Reproduce each entry exactly as written.

• [Data for this exercise]
#####
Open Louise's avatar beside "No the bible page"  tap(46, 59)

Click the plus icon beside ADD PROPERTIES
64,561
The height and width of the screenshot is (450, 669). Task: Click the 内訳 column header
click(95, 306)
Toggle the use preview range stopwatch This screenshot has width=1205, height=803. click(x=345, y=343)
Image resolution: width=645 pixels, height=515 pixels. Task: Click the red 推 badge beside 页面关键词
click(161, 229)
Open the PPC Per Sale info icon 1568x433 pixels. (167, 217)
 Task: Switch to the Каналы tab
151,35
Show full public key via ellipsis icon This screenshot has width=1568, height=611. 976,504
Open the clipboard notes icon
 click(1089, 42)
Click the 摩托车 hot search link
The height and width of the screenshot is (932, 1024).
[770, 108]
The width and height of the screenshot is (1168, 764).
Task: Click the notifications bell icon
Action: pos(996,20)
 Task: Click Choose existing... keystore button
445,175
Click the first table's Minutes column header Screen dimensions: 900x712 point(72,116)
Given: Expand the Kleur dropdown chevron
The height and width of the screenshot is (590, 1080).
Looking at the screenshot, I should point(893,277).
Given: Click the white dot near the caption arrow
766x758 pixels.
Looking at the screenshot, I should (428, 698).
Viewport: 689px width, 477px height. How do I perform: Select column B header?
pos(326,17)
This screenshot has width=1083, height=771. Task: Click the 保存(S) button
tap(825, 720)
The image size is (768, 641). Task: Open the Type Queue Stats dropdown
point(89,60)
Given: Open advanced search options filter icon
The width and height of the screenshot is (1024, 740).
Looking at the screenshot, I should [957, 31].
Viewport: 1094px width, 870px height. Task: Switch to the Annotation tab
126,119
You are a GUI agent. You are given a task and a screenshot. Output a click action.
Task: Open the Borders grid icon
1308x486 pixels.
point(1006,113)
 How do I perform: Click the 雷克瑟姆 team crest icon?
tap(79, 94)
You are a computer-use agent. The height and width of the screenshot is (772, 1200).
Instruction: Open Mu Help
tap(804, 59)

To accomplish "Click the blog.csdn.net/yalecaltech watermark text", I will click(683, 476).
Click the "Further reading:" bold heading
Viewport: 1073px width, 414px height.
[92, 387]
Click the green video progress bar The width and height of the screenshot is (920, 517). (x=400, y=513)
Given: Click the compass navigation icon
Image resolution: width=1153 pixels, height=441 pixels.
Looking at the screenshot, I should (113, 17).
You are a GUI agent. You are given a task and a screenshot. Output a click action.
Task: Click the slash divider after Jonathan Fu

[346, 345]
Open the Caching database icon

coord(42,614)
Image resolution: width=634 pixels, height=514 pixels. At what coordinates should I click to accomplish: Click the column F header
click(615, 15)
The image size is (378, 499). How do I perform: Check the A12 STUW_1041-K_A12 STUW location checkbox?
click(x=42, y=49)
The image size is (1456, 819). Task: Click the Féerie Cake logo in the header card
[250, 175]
#####
• [Result]
Open Louise's avatar beside "No the bible page"  tap(46, 59)

Click the plus icon beside ADD PROPERTIES
64,561
The height and width of the screenshot is (450, 669). Task: Click the 内訳 column header
click(95, 306)
Toggle the use preview range stopwatch This screenshot has width=1205, height=803. click(x=345, y=343)
Image resolution: width=645 pixels, height=515 pixels. Task: Click the red 推 badge beside 页面关键词
click(161, 229)
Open the PPC Per Sale info icon 1568x433 pixels. (167, 217)
 Task: Switch to the Каналы tab
151,35
Show full public key via ellipsis icon This screenshot has width=1568, height=611. 976,504
Open the clipboard notes icon
 click(1089, 42)
Click the 摩托车 hot search link
The height and width of the screenshot is (932, 1024).
[770, 108]
The width and height of the screenshot is (1168, 764).
Task: Click the notifications bell icon
Action: pos(996,20)
 Task: Click Choose existing... keystore button
445,175
Click the first table's Minutes column header Screen dimensions: 900x712 point(72,116)
Given: Expand the Kleur dropdown chevron
The height and width of the screenshot is (590, 1080).
Looking at the screenshot, I should point(893,277).
Given: Click the white dot near the caption arrow
766x758 pixels.
Looking at the screenshot, I should (428, 698).
Viewport: 689px width, 477px height. How do I perform: Select column B header?
pos(326,17)
This screenshot has width=1083, height=771. Task: Click the 保存(S) button
tap(825, 720)
The image size is (768, 641). Task: Open the Type Queue Stats dropdown
point(89,60)
Given: Open advanced search options filter icon
The width and height of the screenshot is (1024, 740).
Looking at the screenshot, I should [957, 31].
Viewport: 1094px width, 870px height. Task: Switch to the Annotation tab
126,119
You are a GUI agent. You are given a task and a screenshot. Output a click action.
Task: Open the Borders grid icon
1308x486 pixels.
point(1006,113)
 How do I perform: Click the 雷克瑟姆 team crest icon?
tap(79, 94)
You are a computer-use agent. The height and width of the screenshot is (772, 1200).
Instruction: Open Mu Help
tap(804, 59)

To accomplish "Click the blog.csdn.net/yalecaltech watermark text", I will click(683, 476).
Click the "Further reading:" bold heading
Viewport: 1073px width, 414px height.
[92, 387]
Click the green video progress bar The width and height of the screenshot is (920, 517). (x=400, y=513)
Given: Click the compass navigation icon
Image resolution: width=1153 pixels, height=441 pixels.
Looking at the screenshot, I should (113, 17).
You are a GUI agent. You are given a task and a screenshot. Output a click action.
Task: Click the slash divider after Jonathan Fu

[346, 345]
Open the Caching database icon

coord(42,614)
Image resolution: width=634 pixels, height=514 pixels. At what coordinates should I click to accomplish: Click the column F header
click(615, 15)
The image size is (378, 499). How do I perform: Check the A12 STUW_1041-K_A12 STUW location checkbox?
click(x=42, y=49)
The image size is (1456, 819). Task: Click the Féerie Cake logo in the header card
[250, 175]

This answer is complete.